Für den mitbewegten Beobachter sieht das ganze anders aus. Auf den Ball scheint für ihn die Kraft $ \vec{F}= \vec{F}_G - m \vec{a}$ zu wirken. Auf den Ball wirkt vom beschleunigten Beobachter aus gesehen eine zusätzliche Kraft $ m\vec{a}$, die in einem Inertialsystem nicht wirkt. Diese von einem ruhenden Beobachter aus nicht vorhandene Kraft wird deshalb auch Scheinkraft genannt. Der Begriff ist schlecht, da für den mitbewegten Beobachter die Kraft $ m\vec{a}$ sehr real ist. Der mitbewegte (beschleunigte) Beobachter muss die Scheinkraft $ \vec{F}_S = -m \vec{a}$ einführen, um die Newtonschen Axiome zu retten (diese gelten nach der Definition eigentlich nicht in einem beschleunigten Bezugssystem).
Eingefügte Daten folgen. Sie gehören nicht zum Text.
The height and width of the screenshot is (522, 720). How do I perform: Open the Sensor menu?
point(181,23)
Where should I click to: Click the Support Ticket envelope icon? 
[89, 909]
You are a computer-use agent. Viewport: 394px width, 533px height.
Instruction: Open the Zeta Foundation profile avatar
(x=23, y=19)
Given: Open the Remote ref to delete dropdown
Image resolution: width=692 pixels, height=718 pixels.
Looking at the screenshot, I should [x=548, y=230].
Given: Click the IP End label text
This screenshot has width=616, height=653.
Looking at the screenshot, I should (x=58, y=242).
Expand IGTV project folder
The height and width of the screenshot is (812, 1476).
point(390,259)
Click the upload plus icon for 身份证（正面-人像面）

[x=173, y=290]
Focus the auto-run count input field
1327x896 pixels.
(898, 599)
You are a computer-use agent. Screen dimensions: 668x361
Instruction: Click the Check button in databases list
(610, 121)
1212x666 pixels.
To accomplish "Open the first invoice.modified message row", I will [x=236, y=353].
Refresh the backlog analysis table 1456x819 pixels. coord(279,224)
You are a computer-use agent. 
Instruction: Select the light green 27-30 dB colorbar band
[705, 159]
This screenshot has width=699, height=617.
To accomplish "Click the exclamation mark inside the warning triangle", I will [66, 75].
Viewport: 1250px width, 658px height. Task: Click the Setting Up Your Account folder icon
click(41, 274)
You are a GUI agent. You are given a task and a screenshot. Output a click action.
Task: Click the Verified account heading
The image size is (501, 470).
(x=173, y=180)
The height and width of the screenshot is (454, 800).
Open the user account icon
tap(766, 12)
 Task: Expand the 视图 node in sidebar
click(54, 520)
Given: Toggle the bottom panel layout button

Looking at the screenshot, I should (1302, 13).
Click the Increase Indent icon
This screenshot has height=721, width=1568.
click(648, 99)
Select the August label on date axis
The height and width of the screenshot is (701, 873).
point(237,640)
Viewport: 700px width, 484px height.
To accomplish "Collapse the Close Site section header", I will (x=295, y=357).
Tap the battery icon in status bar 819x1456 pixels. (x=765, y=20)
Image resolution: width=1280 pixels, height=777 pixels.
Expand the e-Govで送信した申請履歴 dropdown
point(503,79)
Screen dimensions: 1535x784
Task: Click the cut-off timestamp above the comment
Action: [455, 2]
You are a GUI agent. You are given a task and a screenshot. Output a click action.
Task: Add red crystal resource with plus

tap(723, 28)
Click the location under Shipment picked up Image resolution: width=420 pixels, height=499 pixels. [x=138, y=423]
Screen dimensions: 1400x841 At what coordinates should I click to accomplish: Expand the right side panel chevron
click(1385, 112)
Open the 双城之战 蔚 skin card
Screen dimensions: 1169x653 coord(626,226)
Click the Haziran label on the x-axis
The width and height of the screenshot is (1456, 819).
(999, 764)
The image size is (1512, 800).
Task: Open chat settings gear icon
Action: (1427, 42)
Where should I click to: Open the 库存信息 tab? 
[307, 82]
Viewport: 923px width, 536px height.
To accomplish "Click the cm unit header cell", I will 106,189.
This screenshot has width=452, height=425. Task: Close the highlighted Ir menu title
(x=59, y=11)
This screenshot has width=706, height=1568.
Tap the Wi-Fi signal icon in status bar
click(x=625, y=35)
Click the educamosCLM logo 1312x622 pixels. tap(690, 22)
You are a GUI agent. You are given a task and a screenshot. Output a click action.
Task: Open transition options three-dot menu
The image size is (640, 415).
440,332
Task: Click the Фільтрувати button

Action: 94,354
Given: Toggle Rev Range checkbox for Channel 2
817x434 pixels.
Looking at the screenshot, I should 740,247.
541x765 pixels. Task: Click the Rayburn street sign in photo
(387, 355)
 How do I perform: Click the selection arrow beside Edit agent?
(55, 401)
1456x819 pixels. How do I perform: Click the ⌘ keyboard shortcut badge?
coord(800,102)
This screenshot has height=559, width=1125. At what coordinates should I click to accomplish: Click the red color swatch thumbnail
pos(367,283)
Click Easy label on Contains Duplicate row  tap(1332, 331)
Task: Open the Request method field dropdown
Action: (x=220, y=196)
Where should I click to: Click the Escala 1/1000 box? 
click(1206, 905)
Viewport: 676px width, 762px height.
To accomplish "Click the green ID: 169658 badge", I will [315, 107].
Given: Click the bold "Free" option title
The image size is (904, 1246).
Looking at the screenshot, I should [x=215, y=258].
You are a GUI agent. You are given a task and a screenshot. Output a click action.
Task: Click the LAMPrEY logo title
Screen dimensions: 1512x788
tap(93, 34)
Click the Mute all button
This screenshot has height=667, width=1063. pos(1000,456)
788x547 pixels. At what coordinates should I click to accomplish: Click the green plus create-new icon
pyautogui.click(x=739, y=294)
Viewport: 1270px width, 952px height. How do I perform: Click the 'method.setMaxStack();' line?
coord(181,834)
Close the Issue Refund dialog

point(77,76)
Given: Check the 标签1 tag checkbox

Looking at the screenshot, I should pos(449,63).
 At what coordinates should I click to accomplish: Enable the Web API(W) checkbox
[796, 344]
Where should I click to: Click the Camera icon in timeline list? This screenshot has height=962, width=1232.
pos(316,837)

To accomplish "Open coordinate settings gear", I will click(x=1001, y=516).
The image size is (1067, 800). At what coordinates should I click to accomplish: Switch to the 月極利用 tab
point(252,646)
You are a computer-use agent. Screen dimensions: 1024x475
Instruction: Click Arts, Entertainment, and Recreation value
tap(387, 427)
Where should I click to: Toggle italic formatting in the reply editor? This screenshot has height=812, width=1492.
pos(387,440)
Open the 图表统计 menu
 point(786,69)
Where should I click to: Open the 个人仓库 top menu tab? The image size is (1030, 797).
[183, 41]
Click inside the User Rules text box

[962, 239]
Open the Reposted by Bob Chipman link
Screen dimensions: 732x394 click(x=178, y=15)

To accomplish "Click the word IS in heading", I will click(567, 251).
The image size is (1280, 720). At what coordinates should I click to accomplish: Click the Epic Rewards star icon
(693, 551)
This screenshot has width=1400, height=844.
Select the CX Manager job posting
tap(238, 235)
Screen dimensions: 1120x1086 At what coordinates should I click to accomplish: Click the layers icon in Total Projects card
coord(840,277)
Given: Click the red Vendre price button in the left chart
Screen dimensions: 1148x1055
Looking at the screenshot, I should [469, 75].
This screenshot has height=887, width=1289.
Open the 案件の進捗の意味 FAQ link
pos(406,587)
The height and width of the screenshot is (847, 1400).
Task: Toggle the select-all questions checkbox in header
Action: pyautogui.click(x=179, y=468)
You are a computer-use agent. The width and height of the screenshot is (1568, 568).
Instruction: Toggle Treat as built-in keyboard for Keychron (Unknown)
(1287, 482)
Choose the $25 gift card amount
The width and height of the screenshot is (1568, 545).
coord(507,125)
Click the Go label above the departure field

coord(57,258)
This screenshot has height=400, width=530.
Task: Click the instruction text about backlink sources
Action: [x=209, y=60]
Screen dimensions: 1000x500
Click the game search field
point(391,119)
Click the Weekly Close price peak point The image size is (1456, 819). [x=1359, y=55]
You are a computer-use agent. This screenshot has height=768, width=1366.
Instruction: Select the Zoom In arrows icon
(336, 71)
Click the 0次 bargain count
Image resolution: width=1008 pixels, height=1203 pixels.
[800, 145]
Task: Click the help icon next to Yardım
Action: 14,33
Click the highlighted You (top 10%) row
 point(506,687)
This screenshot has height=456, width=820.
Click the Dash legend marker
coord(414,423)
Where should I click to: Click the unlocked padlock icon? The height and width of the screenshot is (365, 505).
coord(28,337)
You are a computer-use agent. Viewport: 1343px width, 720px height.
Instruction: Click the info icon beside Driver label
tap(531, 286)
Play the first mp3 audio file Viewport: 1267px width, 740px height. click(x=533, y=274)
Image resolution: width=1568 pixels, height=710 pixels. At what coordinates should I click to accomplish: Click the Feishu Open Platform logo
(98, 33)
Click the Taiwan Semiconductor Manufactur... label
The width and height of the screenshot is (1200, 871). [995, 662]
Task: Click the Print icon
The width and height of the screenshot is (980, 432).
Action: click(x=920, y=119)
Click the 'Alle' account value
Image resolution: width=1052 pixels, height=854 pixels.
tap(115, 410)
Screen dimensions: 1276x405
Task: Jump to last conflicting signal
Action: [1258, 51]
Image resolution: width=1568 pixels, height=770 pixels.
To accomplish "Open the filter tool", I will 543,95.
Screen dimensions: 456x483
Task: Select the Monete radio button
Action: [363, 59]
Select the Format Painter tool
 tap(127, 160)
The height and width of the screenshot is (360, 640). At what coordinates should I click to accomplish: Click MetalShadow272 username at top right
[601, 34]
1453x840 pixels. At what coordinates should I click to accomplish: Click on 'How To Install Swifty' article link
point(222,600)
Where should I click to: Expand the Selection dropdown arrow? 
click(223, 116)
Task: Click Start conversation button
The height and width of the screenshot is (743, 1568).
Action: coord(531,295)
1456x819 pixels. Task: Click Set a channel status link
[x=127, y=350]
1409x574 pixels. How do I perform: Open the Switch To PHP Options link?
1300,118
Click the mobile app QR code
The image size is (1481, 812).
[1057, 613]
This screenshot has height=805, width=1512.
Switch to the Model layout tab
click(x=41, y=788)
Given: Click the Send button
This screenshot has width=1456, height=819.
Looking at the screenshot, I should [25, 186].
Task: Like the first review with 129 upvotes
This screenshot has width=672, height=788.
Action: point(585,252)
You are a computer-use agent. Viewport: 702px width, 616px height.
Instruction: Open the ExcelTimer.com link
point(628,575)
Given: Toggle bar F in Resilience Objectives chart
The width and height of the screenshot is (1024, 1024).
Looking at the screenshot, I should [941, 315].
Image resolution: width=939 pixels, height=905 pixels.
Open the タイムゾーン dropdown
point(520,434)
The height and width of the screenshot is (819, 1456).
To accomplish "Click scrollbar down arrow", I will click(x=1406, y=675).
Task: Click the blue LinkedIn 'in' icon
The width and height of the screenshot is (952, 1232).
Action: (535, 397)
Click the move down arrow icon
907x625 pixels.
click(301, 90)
\includegraphics[width=0.7\textwidth]{Bilder/bewegung-bezugsystem-lampe.eps}

In einem beschleunigten Wagen hängende Lampe. Links der Standpunkt eines beschleunigten Beobachters, rechts der Standpunkt des mitbeschleunigten Beobachters.


Für beide, den ruhenden und den mitbeschleunigten Beobachter ist die Seilspannung im Seil, das die Lampe hält, sowie das Gewicht der Lampe das gleiche. Die Interpretation ist aber verschieden.

Zentrifugalkraft

(Siehe Tipler, Physik[Tip94, 116])

Wir betrachten ein rotierendes Bezugsystem. Eine Masse $ m$ ist an einer Schnur an der Achse verbunden.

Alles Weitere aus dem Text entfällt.